(Data items)
○ ○ ○ ○ ○
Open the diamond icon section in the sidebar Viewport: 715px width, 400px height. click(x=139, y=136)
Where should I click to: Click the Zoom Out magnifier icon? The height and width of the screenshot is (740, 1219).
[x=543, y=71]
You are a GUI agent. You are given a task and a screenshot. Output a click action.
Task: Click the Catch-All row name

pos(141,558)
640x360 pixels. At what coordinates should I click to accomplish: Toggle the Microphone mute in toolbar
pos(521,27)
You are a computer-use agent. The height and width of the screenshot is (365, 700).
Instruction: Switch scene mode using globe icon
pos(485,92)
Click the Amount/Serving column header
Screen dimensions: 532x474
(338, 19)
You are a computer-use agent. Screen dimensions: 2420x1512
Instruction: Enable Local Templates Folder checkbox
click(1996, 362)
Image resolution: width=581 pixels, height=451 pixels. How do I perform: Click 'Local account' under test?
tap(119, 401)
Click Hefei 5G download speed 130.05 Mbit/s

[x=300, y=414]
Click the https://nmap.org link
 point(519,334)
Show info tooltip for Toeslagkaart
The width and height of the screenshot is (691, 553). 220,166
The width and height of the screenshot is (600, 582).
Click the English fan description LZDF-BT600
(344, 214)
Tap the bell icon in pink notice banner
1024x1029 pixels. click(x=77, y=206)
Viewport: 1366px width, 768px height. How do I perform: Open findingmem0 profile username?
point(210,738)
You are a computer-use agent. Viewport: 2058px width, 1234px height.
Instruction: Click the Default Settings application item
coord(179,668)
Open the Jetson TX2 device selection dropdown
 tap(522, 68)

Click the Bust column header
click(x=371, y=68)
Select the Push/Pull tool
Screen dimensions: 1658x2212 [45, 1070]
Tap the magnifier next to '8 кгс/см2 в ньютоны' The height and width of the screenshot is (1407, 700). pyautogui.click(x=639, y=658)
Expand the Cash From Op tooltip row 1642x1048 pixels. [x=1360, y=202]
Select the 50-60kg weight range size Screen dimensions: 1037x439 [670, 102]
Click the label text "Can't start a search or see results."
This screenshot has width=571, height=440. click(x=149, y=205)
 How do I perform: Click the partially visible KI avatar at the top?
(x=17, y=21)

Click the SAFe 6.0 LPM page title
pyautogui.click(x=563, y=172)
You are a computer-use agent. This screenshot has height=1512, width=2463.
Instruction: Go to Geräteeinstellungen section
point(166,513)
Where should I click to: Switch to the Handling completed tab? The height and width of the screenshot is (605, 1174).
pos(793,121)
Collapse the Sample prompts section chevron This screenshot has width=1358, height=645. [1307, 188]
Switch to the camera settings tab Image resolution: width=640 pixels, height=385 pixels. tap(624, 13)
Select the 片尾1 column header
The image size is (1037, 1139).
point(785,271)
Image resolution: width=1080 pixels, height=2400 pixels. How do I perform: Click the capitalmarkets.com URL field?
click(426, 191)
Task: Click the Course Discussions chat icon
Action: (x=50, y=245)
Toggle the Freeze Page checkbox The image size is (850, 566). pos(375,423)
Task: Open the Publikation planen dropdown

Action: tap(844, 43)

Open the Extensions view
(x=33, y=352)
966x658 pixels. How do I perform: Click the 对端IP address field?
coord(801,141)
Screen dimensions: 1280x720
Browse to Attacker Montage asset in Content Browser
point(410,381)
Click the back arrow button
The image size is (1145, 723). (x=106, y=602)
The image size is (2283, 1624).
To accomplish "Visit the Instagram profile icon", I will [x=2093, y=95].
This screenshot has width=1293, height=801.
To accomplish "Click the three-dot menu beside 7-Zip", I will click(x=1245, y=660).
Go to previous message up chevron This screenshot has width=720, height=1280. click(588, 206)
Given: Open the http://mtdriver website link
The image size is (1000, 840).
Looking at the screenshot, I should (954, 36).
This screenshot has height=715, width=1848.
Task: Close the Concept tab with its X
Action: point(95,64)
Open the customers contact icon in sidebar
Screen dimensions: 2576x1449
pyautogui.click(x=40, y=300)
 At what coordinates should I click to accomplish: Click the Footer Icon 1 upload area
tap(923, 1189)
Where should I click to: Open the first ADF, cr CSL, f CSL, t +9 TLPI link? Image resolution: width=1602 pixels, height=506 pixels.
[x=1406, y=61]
○ ○ ○ ○ ○
GIVEN PROBLEM: Output every one of the items above without changing a single character.

WORKED SOLUTION:
Open the diamond icon section in the sidebar Viewport: 715px width, 400px height. click(x=139, y=136)
Where should I click to: Click the Zoom Out magnifier icon? The height and width of the screenshot is (740, 1219).
[x=543, y=71]
You are a GUI agent. You are given a task and a screenshot. Output a click action.
Task: Click the Catch-All row name

pos(141,558)
640x360 pixels. At what coordinates should I click to accomplish: Toggle the Microphone mute in toolbar
pos(521,27)
You are a computer-use agent. The height and width of the screenshot is (365, 700).
Instruction: Switch scene mode using globe icon
pos(485,92)
Click the Amount/Serving column header
Screen dimensions: 532x474
(338, 19)
You are a computer-use agent. Screen dimensions: 2420x1512
Instruction: Enable Local Templates Folder checkbox
click(1996, 362)
Image resolution: width=581 pixels, height=451 pixels. How do I perform: Click 'Local account' under test?
tap(119, 401)
Click Hefei 5G download speed 130.05 Mbit/s

[x=300, y=414]
Click the https://nmap.org link
 point(519,334)
Show info tooltip for Toeslagkaart
The width and height of the screenshot is (691, 553). 220,166
The width and height of the screenshot is (600, 582).
Click the English fan description LZDF-BT600
(344, 214)
Tap the bell icon in pink notice banner
1024x1029 pixels. click(x=77, y=206)
Viewport: 1366px width, 768px height. How do I perform: Open findingmem0 profile username?
point(210,738)
You are a computer-use agent. Viewport: 2058px width, 1234px height.
Instruction: Click the Default Settings application item
coord(179,668)
Open the Jetson TX2 device selection dropdown
 tap(522, 68)

Click the Bust column header
click(x=371, y=68)
Select the Push/Pull tool
Screen dimensions: 1658x2212 [45, 1070]
Tap the magnifier next to '8 кгс/см2 в ньютоны' The height and width of the screenshot is (1407, 700). pyautogui.click(x=639, y=658)
Expand the Cash From Op tooltip row 1642x1048 pixels. [x=1360, y=202]
Select the 50-60kg weight range size Screen dimensions: 1037x439 [670, 102]
Click the label text "Can't start a search or see results."
This screenshot has width=571, height=440. click(x=149, y=205)
 How do I perform: Click the partially visible KI avatar at the top?
(x=17, y=21)

Click the SAFe 6.0 LPM page title
pyautogui.click(x=563, y=172)
You are a computer-use agent. This screenshot has height=1512, width=2463.
Instruction: Go to Geräteeinstellungen section
point(166,513)
Where should I click to: Switch to the Handling completed tab? The height and width of the screenshot is (605, 1174).
pos(793,121)
Collapse the Sample prompts section chevron This screenshot has width=1358, height=645. [1307, 188]
Switch to the camera settings tab Image resolution: width=640 pixels, height=385 pixels. tap(624, 13)
Select the 片尾1 column header
The image size is (1037, 1139).
point(785,271)
Image resolution: width=1080 pixels, height=2400 pixels. How do I perform: Click the capitalmarkets.com URL field?
click(426, 191)
Task: Click the Course Discussions chat icon
Action: (x=50, y=245)
Toggle the Freeze Page checkbox The image size is (850, 566). pos(375,423)
Task: Open the Publikation planen dropdown

Action: tap(844, 43)

Open the Extensions view
(x=33, y=352)
966x658 pixels. How do I perform: Click the 对端IP address field?
coord(801,141)
Screen dimensions: 1280x720
Browse to Attacker Montage asset in Content Browser
point(410,381)
Click the back arrow button
The image size is (1145, 723). (x=106, y=602)
The image size is (2283, 1624).
To accomplish "Visit the Instagram profile icon", I will [x=2093, y=95].
This screenshot has width=1293, height=801.
To accomplish "Click the three-dot menu beside 7-Zip", I will click(x=1245, y=660).
Go to previous message up chevron This screenshot has width=720, height=1280. click(588, 206)
Given: Open the http://mtdriver website link
The image size is (1000, 840).
Looking at the screenshot, I should (954, 36).
This screenshot has height=715, width=1848.
Task: Close the Concept tab with its X
Action: point(95,64)
Open the customers contact icon in sidebar
Screen dimensions: 2576x1449
pyautogui.click(x=40, y=300)
 At what coordinates should I click to accomplish: Click the Footer Icon 1 upload area
tap(923, 1189)
Where should I click to: Open the first ADF, cr CSL, f CSL, t +9 TLPI link? Image resolution: width=1602 pixels, height=506 pixels.
[x=1406, y=61]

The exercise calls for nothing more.